Stored items from a collection:
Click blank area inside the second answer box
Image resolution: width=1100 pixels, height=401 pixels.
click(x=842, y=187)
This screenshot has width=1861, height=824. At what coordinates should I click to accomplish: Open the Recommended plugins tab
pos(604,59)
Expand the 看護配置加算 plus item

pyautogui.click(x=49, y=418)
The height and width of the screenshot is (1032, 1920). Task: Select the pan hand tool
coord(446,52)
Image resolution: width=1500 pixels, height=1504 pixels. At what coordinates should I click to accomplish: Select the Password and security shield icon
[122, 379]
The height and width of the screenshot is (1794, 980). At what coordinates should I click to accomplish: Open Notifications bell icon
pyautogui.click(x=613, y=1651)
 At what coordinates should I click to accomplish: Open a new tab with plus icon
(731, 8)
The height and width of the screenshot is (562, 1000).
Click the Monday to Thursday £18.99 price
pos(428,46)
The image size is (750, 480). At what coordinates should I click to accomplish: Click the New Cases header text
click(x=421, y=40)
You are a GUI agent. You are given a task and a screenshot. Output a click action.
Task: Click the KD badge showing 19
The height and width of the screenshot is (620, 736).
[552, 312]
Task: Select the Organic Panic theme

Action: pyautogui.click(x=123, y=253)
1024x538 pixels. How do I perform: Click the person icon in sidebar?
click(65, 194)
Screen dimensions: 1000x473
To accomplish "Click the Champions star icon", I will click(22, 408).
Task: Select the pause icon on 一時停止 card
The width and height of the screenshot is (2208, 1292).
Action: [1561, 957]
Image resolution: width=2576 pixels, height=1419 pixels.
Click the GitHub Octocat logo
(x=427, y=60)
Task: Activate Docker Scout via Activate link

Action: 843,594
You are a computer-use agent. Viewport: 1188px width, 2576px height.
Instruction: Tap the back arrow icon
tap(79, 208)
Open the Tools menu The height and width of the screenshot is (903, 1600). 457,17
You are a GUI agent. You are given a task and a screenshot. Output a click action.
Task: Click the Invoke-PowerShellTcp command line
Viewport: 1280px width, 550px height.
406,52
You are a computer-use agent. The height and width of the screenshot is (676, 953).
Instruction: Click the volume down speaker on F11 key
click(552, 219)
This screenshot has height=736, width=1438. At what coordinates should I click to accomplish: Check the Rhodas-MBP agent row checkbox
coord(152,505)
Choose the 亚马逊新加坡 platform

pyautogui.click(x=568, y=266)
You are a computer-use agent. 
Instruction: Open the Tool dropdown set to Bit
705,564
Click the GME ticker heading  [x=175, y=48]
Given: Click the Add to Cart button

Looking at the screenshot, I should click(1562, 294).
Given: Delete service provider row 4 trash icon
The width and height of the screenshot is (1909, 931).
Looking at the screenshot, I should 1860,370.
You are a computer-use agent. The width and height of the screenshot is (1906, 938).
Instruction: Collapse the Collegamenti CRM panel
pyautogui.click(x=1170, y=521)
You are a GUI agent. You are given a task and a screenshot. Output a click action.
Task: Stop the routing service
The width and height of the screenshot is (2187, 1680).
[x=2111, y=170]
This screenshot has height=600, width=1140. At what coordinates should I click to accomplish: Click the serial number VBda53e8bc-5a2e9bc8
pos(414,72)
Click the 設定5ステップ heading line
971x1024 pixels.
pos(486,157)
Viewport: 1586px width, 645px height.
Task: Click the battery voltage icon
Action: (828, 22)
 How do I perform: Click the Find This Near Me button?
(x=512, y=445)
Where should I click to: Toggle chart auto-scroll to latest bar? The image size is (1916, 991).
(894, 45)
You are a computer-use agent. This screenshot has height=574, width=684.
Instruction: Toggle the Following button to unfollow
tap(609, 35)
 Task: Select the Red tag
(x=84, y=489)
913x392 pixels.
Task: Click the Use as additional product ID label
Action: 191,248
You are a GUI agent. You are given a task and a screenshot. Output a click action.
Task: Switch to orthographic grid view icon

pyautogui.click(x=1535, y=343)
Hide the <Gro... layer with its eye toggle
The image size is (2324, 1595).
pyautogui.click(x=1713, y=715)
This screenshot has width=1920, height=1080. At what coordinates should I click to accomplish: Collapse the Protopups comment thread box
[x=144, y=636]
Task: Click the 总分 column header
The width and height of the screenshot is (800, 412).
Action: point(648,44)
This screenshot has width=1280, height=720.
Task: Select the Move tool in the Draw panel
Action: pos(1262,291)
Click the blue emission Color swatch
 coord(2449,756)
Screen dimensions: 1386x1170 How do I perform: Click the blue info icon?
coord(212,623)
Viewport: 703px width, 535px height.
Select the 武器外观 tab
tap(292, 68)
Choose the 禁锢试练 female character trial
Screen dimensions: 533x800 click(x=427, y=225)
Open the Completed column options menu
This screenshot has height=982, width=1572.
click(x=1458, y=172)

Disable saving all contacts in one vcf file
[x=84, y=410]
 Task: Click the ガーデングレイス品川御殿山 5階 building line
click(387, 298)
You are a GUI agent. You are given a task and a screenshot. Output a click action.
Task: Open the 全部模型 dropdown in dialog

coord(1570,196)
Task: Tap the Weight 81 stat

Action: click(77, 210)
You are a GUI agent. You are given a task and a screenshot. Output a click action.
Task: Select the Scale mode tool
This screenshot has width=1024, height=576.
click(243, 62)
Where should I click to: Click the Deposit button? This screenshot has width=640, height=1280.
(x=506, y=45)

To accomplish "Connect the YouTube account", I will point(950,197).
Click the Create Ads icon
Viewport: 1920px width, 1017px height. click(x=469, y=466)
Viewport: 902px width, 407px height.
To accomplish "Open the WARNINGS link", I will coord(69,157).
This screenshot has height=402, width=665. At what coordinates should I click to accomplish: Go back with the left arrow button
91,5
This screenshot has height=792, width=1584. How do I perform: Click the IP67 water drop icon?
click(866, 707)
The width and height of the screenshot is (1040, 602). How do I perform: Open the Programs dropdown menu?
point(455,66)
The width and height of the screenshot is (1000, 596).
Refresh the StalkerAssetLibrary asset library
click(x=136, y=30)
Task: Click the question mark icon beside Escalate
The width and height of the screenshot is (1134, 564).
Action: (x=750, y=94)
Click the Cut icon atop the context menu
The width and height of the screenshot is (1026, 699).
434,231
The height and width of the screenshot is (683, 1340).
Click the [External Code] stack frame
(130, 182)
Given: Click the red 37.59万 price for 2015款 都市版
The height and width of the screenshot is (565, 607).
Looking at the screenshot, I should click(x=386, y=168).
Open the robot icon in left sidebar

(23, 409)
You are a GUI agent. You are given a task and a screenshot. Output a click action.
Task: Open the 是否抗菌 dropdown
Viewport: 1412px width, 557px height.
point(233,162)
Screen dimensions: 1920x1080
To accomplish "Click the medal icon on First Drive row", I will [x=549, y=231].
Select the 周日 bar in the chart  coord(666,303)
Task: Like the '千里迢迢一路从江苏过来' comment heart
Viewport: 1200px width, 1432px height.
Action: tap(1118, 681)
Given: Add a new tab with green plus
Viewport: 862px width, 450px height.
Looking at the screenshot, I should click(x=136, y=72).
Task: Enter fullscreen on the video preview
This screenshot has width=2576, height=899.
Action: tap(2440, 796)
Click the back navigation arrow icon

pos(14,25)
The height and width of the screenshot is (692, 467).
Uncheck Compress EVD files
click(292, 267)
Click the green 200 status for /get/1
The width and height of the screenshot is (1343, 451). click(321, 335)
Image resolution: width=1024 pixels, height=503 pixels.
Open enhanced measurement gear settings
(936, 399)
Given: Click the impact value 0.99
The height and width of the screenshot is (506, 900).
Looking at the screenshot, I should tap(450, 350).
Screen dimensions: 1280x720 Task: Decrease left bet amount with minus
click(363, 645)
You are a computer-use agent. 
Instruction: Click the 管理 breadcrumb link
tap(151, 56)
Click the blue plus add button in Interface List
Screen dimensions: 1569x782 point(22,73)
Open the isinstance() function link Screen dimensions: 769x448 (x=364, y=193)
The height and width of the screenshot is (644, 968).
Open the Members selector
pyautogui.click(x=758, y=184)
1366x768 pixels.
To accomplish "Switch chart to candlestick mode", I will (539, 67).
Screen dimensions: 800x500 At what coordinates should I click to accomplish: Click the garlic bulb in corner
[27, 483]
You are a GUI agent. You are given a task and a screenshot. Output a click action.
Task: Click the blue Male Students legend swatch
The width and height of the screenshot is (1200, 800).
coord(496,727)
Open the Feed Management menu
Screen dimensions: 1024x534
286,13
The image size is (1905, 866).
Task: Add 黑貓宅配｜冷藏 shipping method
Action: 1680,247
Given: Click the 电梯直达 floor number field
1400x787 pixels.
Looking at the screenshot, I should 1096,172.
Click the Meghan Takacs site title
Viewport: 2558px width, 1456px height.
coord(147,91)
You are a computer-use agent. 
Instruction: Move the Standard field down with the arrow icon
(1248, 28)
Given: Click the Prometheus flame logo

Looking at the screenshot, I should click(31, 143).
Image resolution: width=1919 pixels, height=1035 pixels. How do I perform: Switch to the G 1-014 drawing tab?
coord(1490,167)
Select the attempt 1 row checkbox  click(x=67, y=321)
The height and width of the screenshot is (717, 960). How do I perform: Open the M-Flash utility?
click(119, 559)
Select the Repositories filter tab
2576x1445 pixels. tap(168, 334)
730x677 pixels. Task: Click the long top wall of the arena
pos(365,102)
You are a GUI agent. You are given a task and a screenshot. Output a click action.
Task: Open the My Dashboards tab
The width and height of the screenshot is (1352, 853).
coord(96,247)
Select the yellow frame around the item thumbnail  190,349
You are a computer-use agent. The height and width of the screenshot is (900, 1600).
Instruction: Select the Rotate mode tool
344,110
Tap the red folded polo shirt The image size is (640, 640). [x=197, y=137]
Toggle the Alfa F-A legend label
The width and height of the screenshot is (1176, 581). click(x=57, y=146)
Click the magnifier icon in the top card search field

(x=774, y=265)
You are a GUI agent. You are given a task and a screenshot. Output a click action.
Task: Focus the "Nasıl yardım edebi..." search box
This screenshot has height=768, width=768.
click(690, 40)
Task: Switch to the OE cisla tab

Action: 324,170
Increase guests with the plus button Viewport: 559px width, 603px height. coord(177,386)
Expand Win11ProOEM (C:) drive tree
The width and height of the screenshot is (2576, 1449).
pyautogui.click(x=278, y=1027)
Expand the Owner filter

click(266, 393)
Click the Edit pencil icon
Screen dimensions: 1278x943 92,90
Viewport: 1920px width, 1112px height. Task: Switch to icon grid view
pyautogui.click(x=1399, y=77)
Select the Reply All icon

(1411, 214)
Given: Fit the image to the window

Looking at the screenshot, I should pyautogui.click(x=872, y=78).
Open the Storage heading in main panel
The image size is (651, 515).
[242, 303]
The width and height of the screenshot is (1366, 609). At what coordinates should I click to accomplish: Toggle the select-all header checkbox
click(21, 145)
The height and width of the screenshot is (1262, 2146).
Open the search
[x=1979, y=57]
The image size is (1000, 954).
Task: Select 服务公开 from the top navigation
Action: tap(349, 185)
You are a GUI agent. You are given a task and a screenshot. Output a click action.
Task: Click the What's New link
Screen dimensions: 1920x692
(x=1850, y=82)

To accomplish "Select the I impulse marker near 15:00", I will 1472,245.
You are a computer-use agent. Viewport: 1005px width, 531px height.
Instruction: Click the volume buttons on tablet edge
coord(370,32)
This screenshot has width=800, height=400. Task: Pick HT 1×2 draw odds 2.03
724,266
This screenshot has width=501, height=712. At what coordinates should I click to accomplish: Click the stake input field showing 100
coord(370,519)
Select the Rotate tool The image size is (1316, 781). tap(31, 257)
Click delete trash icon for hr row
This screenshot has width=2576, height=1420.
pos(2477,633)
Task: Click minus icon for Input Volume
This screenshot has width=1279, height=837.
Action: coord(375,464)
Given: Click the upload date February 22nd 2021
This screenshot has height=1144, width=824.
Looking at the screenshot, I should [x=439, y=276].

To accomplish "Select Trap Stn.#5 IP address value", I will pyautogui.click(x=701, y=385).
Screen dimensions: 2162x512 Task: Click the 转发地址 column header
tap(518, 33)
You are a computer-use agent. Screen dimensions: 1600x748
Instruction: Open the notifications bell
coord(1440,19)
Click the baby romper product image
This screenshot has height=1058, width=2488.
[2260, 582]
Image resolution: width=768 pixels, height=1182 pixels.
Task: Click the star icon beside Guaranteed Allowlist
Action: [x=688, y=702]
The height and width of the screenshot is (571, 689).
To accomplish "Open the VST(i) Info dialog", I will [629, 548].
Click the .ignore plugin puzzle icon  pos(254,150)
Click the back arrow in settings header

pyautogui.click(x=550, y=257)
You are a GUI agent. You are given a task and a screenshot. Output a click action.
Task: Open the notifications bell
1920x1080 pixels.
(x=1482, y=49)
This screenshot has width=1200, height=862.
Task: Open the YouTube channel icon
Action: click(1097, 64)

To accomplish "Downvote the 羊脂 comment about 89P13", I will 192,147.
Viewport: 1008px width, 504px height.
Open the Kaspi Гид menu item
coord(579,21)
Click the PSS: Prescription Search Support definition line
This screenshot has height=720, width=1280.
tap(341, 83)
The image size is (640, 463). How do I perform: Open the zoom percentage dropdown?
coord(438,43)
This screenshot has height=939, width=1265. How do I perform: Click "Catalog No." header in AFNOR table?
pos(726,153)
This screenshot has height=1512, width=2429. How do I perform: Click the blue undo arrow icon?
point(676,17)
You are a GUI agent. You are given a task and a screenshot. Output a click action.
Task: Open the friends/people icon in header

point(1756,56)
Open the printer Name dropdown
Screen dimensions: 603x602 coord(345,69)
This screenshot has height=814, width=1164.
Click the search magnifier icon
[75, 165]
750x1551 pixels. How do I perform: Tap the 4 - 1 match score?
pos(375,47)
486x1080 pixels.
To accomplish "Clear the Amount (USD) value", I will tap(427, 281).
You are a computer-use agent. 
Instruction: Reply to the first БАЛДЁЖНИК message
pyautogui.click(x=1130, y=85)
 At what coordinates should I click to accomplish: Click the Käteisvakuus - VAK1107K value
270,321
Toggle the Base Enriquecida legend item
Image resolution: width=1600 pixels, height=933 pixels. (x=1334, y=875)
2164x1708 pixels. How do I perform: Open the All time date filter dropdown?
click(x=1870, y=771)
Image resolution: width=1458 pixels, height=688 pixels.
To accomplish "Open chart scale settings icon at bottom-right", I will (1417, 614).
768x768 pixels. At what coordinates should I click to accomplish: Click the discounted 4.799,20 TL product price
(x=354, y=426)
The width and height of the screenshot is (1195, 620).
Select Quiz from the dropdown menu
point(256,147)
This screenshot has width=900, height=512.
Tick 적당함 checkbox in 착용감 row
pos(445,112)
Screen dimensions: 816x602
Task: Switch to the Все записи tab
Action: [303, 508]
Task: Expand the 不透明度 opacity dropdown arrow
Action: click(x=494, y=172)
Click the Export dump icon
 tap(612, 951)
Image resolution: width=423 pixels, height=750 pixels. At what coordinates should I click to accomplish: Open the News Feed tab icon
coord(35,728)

Prompt: Repeat the lines from the beginning through the line containing "pos(428,46)", including that line, with no changes.

Final result:
Click blank area inside the second answer box
Image resolution: width=1100 pixels, height=401 pixels.
click(x=842, y=187)
This screenshot has width=1861, height=824. At what coordinates should I click to accomplish: Open the Recommended plugins tab
pos(604,59)
Expand the 看護配置加算 plus item

pyautogui.click(x=49, y=418)
The height and width of the screenshot is (1032, 1920). Task: Select the pan hand tool
coord(446,52)
Image resolution: width=1500 pixels, height=1504 pixels. At what coordinates should I click to accomplish: Select the Password and security shield icon
[122, 379]
The height and width of the screenshot is (1794, 980). At what coordinates should I click to accomplish: Open Notifications bell icon
pyautogui.click(x=613, y=1651)
 At what coordinates should I click to accomplish: Open a new tab with plus icon
(731, 8)
The height and width of the screenshot is (562, 1000).
Click the Monday to Thursday £18.99 price
pos(428,46)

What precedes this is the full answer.